Data section below:

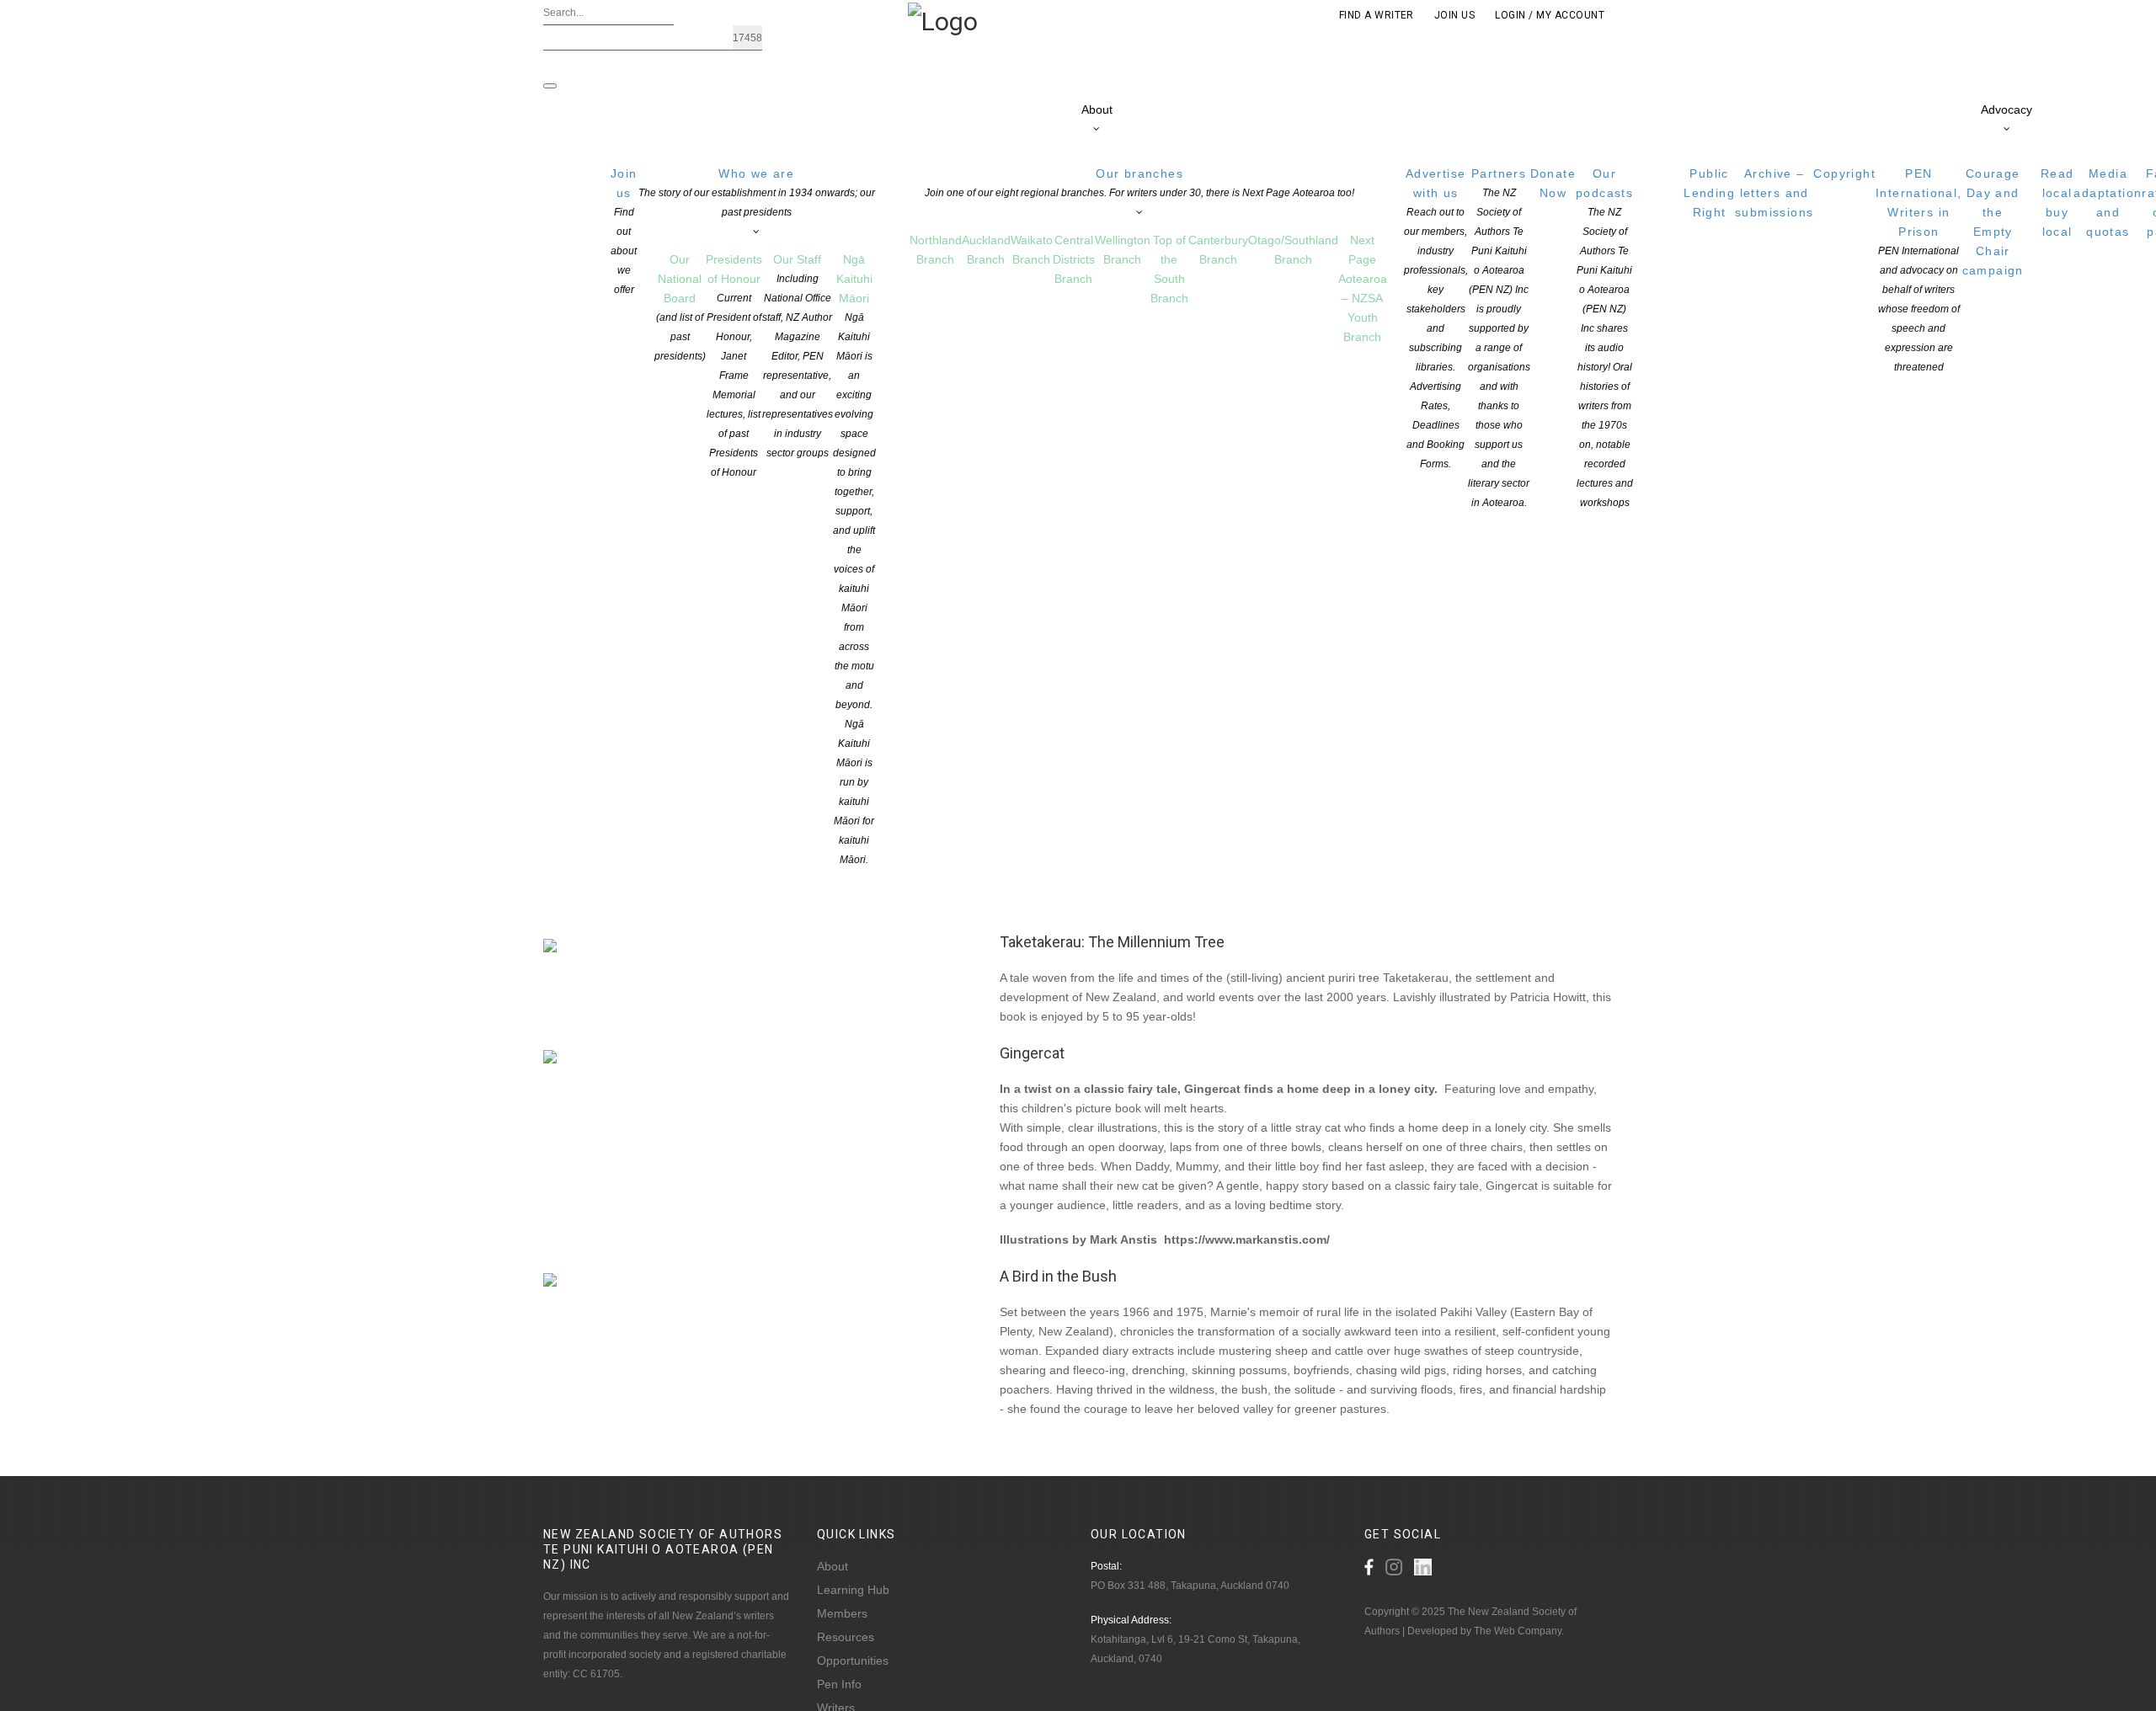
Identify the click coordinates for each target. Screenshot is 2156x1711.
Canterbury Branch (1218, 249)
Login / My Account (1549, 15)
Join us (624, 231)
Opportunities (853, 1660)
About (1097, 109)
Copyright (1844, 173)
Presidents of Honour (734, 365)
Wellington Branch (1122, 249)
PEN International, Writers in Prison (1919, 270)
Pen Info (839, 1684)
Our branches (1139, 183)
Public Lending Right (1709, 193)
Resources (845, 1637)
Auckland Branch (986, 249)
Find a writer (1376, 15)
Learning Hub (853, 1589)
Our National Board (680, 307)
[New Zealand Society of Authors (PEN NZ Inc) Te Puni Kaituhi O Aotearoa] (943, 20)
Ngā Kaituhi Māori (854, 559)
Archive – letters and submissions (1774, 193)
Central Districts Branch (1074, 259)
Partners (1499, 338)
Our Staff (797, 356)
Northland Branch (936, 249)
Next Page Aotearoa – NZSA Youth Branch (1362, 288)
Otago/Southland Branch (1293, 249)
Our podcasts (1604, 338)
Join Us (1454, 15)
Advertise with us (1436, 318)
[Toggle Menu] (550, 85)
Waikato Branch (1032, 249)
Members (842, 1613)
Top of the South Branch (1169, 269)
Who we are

End of Data section.

• **Task to carry out**: Only the lines from the one with "Copyright (1844, 173)" through the end of the data belong in the answer, each reproduced exactly.

• **Answer to this task**:
Copyright (1844, 173)
Presidents of Honour (734, 365)
Wellington Branch (1122, 249)
PEN International, Writers in Prison (1919, 270)
Pen Info (839, 1684)
Our branches (1139, 183)
Public Lending Right (1709, 193)
Resources (845, 1637)
Auckland Branch (986, 249)
Find a writer (1376, 15)
Learning Hub (853, 1589)
Our National Board (680, 307)
[New Zealand Society of Authors (PEN NZ Inc) Te Puni Kaituhi O Aotearoa] (943, 20)
Ngā Kaituhi Māori (854, 559)
Archive – letters and submissions (1774, 193)
Central Districts Branch (1074, 259)
Partners (1499, 338)
Our Staff (797, 356)
Northland Branch (936, 249)
Next Page Aotearoa – NZSA Youth Branch (1362, 288)
Otago/Southland Branch (1293, 249)
Our podcasts (1604, 338)
Join Us (1454, 15)
Advertise with us (1436, 318)
[Toggle Menu] (550, 85)
Waikato Branch (1032, 249)
Members (842, 1613)
Top of the South Branch (1169, 269)
Who we are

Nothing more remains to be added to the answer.